• What you have to do:
Within the material below, transcribe exactly the lines from the one holding "Image resolution: width=1447" through the one holding "Task: Open Sean Tucker Rushing Yards pick", keeping both ends and skipping the rest.

• The records:

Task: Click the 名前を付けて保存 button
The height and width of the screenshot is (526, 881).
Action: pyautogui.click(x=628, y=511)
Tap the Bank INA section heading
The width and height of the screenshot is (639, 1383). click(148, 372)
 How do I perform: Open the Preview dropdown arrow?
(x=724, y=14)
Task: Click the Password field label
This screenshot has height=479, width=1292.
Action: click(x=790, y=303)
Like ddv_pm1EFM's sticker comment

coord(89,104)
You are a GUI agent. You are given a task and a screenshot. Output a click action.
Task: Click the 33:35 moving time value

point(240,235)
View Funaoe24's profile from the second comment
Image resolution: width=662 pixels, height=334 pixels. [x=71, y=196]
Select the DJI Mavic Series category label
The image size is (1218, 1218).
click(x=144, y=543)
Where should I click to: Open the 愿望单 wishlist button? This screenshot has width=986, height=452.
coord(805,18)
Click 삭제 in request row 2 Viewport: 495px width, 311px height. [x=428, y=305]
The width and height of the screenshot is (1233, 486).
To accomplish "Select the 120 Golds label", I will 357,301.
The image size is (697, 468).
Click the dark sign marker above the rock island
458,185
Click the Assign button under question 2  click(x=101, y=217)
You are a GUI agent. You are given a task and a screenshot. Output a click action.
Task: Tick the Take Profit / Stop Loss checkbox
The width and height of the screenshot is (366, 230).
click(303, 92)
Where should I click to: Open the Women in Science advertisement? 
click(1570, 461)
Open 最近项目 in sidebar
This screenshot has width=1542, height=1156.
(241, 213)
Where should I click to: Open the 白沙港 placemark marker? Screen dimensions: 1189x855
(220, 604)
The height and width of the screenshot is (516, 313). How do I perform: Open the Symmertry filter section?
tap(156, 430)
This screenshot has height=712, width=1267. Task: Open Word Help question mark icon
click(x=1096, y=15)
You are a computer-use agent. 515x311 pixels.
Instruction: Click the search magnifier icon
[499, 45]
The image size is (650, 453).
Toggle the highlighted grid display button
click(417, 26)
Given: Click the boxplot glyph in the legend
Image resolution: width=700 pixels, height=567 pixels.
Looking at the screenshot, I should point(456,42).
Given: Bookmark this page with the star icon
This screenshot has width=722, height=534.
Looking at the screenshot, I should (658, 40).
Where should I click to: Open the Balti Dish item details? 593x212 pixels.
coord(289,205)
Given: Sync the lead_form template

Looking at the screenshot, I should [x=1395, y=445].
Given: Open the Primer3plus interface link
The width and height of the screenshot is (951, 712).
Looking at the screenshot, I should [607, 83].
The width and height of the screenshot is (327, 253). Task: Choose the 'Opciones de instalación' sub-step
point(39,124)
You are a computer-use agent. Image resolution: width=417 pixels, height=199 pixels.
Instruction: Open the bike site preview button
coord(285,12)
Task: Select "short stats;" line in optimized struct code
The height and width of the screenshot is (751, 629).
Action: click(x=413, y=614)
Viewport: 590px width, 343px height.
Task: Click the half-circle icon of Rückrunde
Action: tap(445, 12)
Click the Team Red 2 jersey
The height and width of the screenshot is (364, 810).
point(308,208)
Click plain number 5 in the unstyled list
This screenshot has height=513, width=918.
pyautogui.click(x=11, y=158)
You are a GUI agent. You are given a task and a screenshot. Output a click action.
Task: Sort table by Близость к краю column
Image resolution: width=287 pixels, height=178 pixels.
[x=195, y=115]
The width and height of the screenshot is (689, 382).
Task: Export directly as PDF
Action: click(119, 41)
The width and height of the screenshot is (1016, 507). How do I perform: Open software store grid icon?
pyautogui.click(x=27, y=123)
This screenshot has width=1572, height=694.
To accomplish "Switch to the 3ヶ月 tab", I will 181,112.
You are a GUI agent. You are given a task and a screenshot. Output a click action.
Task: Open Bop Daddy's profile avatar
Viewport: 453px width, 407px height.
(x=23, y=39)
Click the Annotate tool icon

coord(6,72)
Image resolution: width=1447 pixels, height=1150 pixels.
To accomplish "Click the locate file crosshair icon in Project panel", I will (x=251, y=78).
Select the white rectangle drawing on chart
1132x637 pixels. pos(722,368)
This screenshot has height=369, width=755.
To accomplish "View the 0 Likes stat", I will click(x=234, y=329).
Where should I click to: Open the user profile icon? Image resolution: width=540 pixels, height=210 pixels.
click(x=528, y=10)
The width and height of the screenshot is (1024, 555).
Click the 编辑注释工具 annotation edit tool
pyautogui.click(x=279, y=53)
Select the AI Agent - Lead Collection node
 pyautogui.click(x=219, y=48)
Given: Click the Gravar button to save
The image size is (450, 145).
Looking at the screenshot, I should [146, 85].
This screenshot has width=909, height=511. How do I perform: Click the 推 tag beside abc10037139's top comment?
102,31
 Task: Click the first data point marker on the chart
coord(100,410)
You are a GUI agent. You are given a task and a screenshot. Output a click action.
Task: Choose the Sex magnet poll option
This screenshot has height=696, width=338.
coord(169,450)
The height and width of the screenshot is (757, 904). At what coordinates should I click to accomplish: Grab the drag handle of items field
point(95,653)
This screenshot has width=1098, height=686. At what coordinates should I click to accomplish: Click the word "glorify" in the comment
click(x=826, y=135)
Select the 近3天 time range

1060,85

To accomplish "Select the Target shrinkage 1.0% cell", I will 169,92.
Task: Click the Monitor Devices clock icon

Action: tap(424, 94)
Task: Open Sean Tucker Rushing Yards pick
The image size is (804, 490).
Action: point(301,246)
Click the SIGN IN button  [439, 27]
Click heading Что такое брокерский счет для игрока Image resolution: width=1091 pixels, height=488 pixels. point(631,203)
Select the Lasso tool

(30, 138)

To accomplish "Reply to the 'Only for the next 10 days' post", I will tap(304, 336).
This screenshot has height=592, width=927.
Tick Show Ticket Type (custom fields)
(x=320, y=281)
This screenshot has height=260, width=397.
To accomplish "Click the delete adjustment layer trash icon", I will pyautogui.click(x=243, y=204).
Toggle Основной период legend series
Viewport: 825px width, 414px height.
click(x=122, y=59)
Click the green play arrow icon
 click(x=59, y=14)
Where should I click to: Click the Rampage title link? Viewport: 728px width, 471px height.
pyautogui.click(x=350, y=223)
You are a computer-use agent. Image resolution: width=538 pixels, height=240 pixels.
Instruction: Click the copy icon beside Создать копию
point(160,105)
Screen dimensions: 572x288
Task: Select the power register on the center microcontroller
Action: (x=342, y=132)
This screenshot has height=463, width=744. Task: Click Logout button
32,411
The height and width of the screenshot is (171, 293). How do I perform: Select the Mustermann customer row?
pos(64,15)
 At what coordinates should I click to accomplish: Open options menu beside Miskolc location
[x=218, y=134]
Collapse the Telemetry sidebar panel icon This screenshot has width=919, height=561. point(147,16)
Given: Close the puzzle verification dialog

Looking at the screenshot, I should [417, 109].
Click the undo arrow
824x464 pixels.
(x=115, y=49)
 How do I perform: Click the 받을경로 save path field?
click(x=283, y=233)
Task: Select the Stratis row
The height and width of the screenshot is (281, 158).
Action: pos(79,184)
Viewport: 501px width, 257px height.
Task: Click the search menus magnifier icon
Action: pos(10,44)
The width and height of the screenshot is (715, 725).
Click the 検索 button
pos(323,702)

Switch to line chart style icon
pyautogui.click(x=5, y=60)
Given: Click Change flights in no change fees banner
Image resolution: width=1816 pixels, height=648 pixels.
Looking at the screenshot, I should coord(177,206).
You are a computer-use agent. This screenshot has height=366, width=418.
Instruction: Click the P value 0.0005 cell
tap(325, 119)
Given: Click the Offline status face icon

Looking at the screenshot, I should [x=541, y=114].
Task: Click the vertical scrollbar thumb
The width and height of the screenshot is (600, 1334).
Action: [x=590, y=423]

• Answer for the task:
Image resolution: width=1447 pixels, height=1150 pixels.
To accomplish "Click the locate file crosshair icon in Project panel", I will (x=251, y=78).
Select the white rectangle drawing on chart
1132x637 pixels. pos(722,368)
This screenshot has height=369, width=755.
To accomplish "View the 0 Likes stat", I will click(x=234, y=329).
Where should I click to: Open the user profile icon? Image resolution: width=540 pixels, height=210 pixels.
click(x=528, y=10)
The width and height of the screenshot is (1024, 555).
Click the 编辑注释工具 annotation edit tool
pyautogui.click(x=279, y=53)
Select the AI Agent - Lead Collection node
 pyautogui.click(x=219, y=48)
Given: Click the Gravar button to save
The image size is (450, 145).
Looking at the screenshot, I should [146, 85].
This screenshot has width=909, height=511. How do I perform: Click the 推 tag beside abc10037139's top comment?
102,31
 Task: Click the first data point marker on the chart
coord(100,410)
You are a GUI agent. You are given a task and a screenshot. Output a click action.
Task: Choose the Sex magnet poll option
This screenshot has height=696, width=338.
coord(169,450)
The height and width of the screenshot is (757, 904). At what coordinates should I click to accomplish: Grab the drag handle of items field
point(95,653)
This screenshot has width=1098, height=686. At what coordinates should I click to accomplish: Click the word "glorify" in the comment
click(x=826, y=135)
Select the 近3天 time range

1060,85

To accomplish "Select the Target shrinkage 1.0% cell", I will 169,92.
Task: Click the Monitor Devices clock icon

Action: tap(424, 94)
Task: Open Sean Tucker Rushing Yards pick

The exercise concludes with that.